Ces plates-formes sont venues amplifier et systématiser le modèle de l'autoentrepreneuriat, en réalité rarement "indépendant". Elles ont essayé de le légitimer comme une solution pour repenser le travail sur fond d’innovation technologique. La décision politique, sous les présidences de Nicolas Sarkozy puis de François Hollande, leur a préparé le terrain. Uber arrive en France en 2012, trois ans après l'instauration du statut d'autoentrepreneur, parce que le secteur régulé des taxis vient d’être ouvert à la concurrence suite au rapport Attali. Cinq ans plus tard, durant sa campagne, Emmanuel Macron vantera à son tour un modèle qui bénéficierait aux populations discriminées, aux jeunes des quartiers populaires, en leur permettant d'accéder à la "dignité" du travail. Les plates-formes cristallisent l'un des paradoxes de notre temps : malgré un chômage massif, on demande à tout le monde de travailler tout le temps.
Leur arrivée a du coup mis en évidence une forme de "double peine" pour ces exclus du salariat : sans protection sociale, contraints de financer leur outil de travail, ils sont assujettis à l'entreprise par un contrôle permanent. Celle-ci enregistre leurs déplacements, les évalue (via les notes attribuées par les clients), les sanctionne en cas de faute et fixe les prix. La seule marge d'autonomie de ces autoentrepreneurs réside dans le choix des horaires, mais leur faible rémunération les oblige à accumuler les heures pour espérer gagner l'équivalent du smic. La crise sanitaire a souligné leur fragilité, car ils ont été privés des mesures protectrices ouvertes aux salariés.
On légitime cette économie des "petits boulots" par le coût du travail, présenté comme un handicap dans une économie fondée sur la compétition…
Les plates-formes parviennent à recruter faute d'alternative, mais aussi parce que ce discours s'est largement diffusé, y compris parmi les travailleurs eux-mêmes. Or il invisibilise complètement la valeur qu'ils apportent. On continue d'évoquer la cherté du travail même à propos des plates-formes, alors qu'elles n'en supportent ni le coût ni la responsabilité, et que les travailleurs, eux, ne reçoivent qu'une petite part du profit. Où va l'argent ? Le modèle économique de ces entreprises demeure une énigme, car dans le secteur des VTC [véhicules de tourisme avec chauffeur] comme dans celui de la livraison de repas, elles annoncent régulièrement des pertes. En tout cas, elles pâtissent moins que les autres de la crise que nous traversons, du fait, justement, des très faibles responsabilités qu’elles assument.
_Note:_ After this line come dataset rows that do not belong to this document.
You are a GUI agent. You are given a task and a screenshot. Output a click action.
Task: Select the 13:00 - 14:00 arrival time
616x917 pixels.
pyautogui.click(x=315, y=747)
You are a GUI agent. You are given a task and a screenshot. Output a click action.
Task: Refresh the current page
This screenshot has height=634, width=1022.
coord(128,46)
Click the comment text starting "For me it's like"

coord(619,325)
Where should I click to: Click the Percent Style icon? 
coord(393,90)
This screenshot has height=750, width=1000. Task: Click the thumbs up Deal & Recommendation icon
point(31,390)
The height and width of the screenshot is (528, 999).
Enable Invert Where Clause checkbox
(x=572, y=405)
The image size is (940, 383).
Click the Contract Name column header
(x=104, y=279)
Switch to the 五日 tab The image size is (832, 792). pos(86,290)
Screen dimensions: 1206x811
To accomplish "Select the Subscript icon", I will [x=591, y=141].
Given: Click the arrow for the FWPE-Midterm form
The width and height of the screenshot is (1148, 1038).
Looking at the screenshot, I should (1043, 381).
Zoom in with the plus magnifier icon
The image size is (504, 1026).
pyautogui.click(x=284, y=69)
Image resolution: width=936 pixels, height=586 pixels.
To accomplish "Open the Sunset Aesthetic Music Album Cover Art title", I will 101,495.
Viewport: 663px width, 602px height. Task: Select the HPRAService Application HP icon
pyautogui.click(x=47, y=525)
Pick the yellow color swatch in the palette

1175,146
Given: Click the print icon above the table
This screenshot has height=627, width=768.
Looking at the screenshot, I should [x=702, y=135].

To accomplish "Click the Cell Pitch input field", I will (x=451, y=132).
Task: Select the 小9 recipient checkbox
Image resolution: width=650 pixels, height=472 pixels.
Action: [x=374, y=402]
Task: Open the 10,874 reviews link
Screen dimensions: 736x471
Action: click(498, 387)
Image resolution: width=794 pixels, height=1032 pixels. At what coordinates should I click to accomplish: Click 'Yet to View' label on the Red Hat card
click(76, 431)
Les récentes décisions de justice sanctionnant les plates-formes peuvent-elles changer la donne ?
De plus en plus de tribunaux se prononcent désormais pour la requalification des contrats vers le salariat. Uber vient ainsi d'annoncer que ses chauffeurs au Royaume-Uni allaient bénéficier du statut intermédiaire de workers, qui donne accès à une protection partielle. En Espagne, ces livreurs seront désormais "présumés" salariés. En France, la Cour de cassation a rendu en 2018 et 2020 des arrêts requalifiant vers le salariat au sens plein. S'il ne s'agit que de cas individuels, ils font jurisprudence. L'inspection du travail et le réseau des Urssaf déposent désormais au pénal des plaintes contre les plates-formes pour travail dissimulé, qui pourraient donner lieu à des condamnations plus sévères et plus collectives.
Ces travailleurs, atomisés et dépendants de leur activité pour vivre, ont-ils d'autres moyens de peser que l'action en justice ?
Face à un capitalisme internationalisé, les luttes du travail conservent une dimension locale et peuvent peiner à se fédérer, notamment au niveau européen. Partout, en nombre de jours de grève, les conflits du travail ont reculé depuis les années 1960. Mais on constate qu'ils n'ont pas disparu et prennent de nouvelles formes. La résistance est moins visible, plus fragile, à l'instar du travail lui-même. Même les plus isolés, comme les travailleurs des plates-formes, se mobilisent, et de façon pérenne. Ils sont parvenus en quelques années seulement à se structurer, et à poser la question de l’ubérisation dans le débat public. Les jeunes générations ont tendance à rejeter une certaine image du syndicalisme, mais elles le réinventent à leur manière et poursuivent l’histoire des luttes sociales.